> _Aim of the task_
Rewrite the lines below, putting "symbol" wherever "icon" appears and leaving everything else unchanged.
--- begin Records for processing ---
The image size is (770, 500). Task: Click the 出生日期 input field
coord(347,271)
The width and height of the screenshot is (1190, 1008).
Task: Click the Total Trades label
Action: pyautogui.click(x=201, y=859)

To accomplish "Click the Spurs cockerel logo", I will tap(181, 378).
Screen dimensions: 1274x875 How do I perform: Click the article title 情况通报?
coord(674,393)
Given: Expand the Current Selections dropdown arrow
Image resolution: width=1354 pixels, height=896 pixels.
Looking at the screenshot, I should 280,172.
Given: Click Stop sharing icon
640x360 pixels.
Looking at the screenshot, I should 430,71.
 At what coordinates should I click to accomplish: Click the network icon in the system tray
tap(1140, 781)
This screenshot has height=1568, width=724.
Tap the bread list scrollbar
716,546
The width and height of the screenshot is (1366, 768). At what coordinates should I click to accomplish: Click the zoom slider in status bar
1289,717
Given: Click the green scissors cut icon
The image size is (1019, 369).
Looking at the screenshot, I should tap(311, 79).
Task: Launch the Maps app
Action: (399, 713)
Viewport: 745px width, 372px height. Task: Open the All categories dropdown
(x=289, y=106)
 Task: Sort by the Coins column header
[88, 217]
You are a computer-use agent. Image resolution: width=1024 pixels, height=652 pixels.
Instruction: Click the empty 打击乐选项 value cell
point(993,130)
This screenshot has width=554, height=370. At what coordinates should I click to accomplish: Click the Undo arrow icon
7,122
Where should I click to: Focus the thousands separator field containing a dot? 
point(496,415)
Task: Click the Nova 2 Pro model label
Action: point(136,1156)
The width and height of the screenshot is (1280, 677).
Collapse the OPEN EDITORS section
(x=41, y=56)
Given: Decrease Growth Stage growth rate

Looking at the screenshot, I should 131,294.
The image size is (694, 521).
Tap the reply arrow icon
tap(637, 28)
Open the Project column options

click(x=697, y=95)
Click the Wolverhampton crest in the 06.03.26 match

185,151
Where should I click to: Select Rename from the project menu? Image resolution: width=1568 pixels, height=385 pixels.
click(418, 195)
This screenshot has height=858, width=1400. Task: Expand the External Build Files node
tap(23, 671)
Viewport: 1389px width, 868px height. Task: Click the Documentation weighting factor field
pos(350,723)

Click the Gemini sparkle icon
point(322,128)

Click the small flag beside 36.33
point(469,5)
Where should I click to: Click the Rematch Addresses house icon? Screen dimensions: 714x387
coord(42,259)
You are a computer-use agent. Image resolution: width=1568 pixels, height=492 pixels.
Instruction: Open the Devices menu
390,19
--- end Records for processing ---
> _Task result_
The image size is (770, 500). Task: Click the 出生日期 input field
coord(347,271)
The width and height of the screenshot is (1190, 1008).
Task: Click the Total Trades label
Action: pyautogui.click(x=201, y=859)

To accomplish "Click the Spurs cockerel logo", I will tap(181, 378).
Screen dimensions: 1274x875 How do I perform: Click the article title 情况通报?
coord(674,393)
Given: Expand the Current Selections dropdown arrow
Image resolution: width=1354 pixels, height=896 pixels.
Looking at the screenshot, I should 280,172.
Given: Click Stop sharing symbol
640x360 pixels.
Looking at the screenshot, I should 430,71.
 At what coordinates should I click to accomplish: Click the network symbol in the system tray
tap(1140, 781)
This screenshot has height=1568, width=724.
Tap the bread list scrollbar
716,546
The width and height of the screenshot is (1366, 768). At what coordinates should I click to accomplish: Click the zoom slider in status bar
1289,717
Given: Click the green scissors cut symbol
The image size is (1019, 369).
Looking at the screenshot, I should tap(311, 79).
Task: Launch the Maps app
Action: (399, 713)
Viewport: 745px width, 372px height. Task: Open the All categories dropdown
(x=289, y=106)
 Task: Sort by the Coins column header
[88, 217]
You are a computer-use agent. Image resolution: width=1024 pixels, height=652 pixels.
Instruction: Click the empty 打击乐选项 value cell
point(993,130)
This screenshot has width=554, height=370. At what coordinates should I click to accomplish: Click the Undo arrow symbol
7,122
Where should I click to: Focus the thousands separator field containing a dot? 
point(496,415)
Task: Click the Nova 2 Pro model label
Action: point(136,1156)
The width and height of the screenshot is (1280, 677).
Collapse the OPEN EDITORS section
(x=41, y=56)
Given: Decrease Growth Stage growth rate

Looking at the screenshot, I should 131,294.
The image size is (694, 521).
Tap the reply arrow symbol
tap(637, 28)
Open the Project column options

click(x=697, y=95)
Click the Wolverhampton crest in the 06.03.26 match

185,151
Where should I click to: Select Rename from the project menu? Image resolution: width=1568 pixels, height=385 pixels.
click(418, 195)
This screenshot has height=858, width=1400. Task: Expand the External Build Files node
tap(23, 671)
Viewport: 1389px width, 868px height. Task: Click the Documentation weighting factor field
pos(350,723)

Click the Gemini sparkle symbol
point(322,128)

Click the small flag beside 36.33
point(469,5)
Where should I click to: Click the Rematch Addresses house symbol? Screen dimensions: 714x387
coord(42,259)
You are a computer-use agent. Image resolution: width=1568 pixels, height=492 pixels.
Instruction: Open the Devices menu
390,19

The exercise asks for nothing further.